## SUPPLIED PASSAGE
+ + + +

Of course, this means that a lot of IT people will need to find new jobs. So what? IT itself eliminated many jobs: typists, secretaries, customer service, filing clerks, mail handlers, etc. IT professionals really have even less business complaining about this than other professions.
Technology is stealing our jobs! (Score:4, Insightful)
Lets explore some other tragic job stealing moments in history:
the invention of the wheel - stole jobs from the carriers
the invention of the computer - stole jobs from the abacus users
the invention of Web 2.0 - stole jobs from IT
Seriously, our job as technologists is to make things more efficient. Efficiency inevitably means less resources are used. Using less resources inevitably leads to less need for manpower.
Efficiency is not to be feared. If you think about it, your life is better because of efficiency, think of what your life would be like without job killing efficient technology.
Observations From the Fortune 500 (Score:4, Insightful)

+ + + +

## SUPPLIED ENTRIES
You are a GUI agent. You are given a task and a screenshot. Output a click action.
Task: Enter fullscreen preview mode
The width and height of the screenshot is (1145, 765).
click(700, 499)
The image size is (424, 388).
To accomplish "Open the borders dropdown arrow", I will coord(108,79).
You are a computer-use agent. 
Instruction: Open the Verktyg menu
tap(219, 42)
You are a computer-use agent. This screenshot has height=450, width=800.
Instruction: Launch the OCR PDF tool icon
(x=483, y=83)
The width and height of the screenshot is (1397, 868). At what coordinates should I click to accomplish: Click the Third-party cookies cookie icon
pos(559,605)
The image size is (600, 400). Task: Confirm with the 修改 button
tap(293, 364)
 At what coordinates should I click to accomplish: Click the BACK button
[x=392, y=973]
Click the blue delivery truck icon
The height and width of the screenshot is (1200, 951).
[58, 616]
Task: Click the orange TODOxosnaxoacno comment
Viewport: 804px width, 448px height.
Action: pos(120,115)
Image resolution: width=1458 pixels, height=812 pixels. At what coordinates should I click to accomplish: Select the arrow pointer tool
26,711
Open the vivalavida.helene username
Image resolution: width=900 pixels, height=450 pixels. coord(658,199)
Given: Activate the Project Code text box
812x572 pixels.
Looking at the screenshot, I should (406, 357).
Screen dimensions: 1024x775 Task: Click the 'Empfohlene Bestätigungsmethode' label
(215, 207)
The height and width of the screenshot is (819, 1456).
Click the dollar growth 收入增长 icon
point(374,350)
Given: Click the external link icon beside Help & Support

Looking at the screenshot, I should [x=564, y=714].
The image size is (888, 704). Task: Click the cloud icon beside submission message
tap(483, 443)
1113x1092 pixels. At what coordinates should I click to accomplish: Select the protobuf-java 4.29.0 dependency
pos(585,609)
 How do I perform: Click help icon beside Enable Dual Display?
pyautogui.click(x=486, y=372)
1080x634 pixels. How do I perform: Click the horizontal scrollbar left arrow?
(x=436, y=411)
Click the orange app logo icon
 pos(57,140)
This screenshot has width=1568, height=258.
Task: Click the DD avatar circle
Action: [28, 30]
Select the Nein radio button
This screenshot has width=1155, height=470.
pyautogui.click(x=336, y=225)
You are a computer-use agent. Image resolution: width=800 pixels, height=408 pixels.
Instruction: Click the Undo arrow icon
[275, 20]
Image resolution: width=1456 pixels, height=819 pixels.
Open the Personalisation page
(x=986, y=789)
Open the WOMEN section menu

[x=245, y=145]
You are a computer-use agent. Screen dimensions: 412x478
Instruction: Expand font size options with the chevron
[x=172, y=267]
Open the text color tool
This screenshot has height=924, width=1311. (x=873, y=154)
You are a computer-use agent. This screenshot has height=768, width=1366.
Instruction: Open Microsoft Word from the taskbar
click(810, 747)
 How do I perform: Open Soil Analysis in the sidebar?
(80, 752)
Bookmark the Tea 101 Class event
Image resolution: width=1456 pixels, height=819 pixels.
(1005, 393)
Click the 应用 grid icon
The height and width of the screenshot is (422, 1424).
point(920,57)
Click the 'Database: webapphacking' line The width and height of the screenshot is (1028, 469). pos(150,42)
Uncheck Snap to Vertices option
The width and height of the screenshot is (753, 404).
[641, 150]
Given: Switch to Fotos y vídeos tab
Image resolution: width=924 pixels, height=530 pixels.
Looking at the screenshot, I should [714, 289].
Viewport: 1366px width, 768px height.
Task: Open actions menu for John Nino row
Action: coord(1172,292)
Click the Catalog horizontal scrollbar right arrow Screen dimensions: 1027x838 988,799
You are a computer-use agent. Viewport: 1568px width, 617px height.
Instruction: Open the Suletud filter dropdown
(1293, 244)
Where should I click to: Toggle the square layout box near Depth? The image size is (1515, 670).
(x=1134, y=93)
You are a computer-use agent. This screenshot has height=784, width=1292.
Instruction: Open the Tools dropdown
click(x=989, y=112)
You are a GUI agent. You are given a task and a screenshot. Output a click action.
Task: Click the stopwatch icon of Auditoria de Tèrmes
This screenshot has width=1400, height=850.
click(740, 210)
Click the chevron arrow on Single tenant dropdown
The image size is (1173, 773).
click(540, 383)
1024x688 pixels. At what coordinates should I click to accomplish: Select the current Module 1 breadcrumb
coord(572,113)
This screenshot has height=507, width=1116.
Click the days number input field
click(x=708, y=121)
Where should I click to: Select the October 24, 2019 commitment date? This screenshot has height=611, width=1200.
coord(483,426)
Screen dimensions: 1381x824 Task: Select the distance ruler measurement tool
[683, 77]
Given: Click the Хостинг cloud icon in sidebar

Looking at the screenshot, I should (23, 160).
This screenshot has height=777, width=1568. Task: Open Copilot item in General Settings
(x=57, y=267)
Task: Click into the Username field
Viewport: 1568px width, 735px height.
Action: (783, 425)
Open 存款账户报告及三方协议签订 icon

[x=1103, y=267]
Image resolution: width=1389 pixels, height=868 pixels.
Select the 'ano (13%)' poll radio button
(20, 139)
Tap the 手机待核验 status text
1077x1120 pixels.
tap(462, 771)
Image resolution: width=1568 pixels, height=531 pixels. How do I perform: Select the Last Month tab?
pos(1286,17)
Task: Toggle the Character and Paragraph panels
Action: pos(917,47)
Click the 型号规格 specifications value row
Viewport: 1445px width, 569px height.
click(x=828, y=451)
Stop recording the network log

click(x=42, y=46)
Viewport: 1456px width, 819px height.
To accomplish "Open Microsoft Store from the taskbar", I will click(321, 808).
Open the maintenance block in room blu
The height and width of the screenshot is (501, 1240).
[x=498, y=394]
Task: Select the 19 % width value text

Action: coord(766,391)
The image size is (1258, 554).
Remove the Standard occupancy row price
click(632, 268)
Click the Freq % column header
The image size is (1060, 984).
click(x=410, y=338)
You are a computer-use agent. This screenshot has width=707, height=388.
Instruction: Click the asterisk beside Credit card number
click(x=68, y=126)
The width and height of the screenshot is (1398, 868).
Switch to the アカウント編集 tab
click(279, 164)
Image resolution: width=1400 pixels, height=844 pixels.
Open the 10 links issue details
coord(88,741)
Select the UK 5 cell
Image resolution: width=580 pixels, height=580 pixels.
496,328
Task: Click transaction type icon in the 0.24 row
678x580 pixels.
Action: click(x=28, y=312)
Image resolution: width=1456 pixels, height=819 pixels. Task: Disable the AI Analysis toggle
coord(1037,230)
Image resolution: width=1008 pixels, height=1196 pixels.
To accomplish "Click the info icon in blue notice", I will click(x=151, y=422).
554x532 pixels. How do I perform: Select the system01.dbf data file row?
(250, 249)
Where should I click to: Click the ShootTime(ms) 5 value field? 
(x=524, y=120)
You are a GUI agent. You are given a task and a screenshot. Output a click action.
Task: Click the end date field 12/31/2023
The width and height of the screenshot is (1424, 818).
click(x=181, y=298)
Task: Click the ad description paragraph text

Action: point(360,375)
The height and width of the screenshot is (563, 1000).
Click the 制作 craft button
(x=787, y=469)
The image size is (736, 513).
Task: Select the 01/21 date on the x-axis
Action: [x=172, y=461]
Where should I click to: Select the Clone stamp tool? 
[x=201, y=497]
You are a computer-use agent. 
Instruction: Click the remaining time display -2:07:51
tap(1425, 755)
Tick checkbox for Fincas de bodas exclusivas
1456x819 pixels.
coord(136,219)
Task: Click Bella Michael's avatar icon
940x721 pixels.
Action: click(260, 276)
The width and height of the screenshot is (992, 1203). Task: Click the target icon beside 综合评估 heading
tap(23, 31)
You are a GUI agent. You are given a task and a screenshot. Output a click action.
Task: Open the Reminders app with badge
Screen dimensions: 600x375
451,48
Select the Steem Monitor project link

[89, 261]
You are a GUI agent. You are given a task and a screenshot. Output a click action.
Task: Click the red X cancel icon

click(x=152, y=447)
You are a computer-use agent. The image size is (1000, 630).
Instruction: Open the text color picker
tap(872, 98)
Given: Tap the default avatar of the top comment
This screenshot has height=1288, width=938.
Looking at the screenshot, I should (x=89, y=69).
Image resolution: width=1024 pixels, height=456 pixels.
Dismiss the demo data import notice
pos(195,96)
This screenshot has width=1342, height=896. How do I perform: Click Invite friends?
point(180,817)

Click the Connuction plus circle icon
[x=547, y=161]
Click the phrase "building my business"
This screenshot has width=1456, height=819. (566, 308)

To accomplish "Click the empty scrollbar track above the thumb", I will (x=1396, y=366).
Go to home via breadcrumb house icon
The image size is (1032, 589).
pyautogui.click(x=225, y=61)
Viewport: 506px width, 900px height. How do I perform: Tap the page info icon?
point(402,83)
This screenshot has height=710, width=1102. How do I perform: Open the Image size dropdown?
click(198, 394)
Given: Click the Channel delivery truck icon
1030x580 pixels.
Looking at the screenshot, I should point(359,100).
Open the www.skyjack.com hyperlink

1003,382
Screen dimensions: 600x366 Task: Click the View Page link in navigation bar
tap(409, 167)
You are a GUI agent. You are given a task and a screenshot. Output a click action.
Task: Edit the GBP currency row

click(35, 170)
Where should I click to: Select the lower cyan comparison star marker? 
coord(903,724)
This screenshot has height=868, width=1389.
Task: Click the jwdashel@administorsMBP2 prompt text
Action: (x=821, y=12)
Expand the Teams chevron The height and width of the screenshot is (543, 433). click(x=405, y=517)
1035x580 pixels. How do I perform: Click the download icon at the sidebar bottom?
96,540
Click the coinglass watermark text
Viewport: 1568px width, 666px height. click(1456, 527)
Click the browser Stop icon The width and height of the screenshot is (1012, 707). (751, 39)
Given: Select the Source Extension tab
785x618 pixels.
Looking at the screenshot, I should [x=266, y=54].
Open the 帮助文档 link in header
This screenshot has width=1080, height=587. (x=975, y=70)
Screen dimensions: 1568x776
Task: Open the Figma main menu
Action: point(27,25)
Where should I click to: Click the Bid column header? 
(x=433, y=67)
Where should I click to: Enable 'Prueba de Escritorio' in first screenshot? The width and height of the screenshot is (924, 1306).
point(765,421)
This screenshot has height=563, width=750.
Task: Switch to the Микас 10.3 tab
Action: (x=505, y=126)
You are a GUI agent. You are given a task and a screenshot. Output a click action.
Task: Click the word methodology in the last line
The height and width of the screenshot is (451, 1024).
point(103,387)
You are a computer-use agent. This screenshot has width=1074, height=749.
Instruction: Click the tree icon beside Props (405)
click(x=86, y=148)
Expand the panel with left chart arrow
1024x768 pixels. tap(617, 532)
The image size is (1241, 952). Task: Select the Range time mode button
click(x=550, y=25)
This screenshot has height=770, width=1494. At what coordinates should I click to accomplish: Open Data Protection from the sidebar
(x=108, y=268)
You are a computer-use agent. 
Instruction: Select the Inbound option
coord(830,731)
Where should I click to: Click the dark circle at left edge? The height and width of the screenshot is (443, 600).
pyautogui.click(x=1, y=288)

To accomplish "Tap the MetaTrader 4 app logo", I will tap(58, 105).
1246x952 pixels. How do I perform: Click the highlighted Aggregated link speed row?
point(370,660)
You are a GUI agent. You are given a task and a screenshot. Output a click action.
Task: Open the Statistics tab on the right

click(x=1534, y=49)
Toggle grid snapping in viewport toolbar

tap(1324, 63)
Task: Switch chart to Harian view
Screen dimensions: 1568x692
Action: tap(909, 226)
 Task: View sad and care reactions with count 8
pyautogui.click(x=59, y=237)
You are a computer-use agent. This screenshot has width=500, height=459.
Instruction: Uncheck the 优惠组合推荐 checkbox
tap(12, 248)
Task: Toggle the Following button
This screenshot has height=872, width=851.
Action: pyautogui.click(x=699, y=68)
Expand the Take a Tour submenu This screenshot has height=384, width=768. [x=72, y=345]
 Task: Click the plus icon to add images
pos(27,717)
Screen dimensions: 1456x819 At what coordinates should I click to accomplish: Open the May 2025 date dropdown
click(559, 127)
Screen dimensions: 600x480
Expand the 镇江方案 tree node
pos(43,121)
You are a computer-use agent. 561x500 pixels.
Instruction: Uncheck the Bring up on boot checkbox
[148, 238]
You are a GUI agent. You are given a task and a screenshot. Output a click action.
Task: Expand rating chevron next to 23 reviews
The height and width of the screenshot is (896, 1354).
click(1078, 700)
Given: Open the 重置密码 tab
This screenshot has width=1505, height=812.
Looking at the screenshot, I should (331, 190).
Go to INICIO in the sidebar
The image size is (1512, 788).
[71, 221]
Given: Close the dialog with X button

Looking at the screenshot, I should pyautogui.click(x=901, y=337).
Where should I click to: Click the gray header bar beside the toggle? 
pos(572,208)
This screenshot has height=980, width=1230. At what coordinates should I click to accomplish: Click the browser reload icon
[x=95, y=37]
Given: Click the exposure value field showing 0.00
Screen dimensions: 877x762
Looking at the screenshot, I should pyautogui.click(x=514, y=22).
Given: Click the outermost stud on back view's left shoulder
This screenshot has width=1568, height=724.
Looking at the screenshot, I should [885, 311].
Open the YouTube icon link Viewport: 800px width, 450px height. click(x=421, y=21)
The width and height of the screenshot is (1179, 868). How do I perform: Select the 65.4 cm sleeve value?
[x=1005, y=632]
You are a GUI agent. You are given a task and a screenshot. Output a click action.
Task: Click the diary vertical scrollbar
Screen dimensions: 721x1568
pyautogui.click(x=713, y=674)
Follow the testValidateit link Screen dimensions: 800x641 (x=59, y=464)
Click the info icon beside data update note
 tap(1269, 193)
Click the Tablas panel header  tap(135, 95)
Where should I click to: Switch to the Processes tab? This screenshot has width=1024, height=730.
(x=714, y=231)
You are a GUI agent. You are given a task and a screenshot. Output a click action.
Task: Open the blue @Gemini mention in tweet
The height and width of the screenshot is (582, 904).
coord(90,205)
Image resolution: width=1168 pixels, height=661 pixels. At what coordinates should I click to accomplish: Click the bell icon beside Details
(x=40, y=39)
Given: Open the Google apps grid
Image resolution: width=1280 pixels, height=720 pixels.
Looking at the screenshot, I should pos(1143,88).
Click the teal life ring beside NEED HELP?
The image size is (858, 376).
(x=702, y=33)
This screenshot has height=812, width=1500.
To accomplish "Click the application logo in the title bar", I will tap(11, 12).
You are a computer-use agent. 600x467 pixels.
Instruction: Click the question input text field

+ + + +

## TO DO
a: Answer these about the excerpt on technology and jobs:
(i) Which jobs does it say IT itself eliminated?
(ii) From whom did the invention of the wheel steal jobs?
(iii) What does it call the job of technologists?
b: Print the part of the excerpt on technology and jobs that begins at the words "Of course, this" and stops after "than other professions.".
You won't need the listing for anything here.

## SOLUTIONS PER TASK
a:
(i) Typists, secretaries, customer service, filing clerks and mail handlers.
(ii) The carriers.
(iii) To make things more efficient.

b:
Of course, this means that a lot of IT people will need to find new jobs. So what? IT itself eliminated many jobs: typists, secretaries, customer service, filing clerks, mail handlers, etc. IT professionals really have even less business complaining about this than other professions.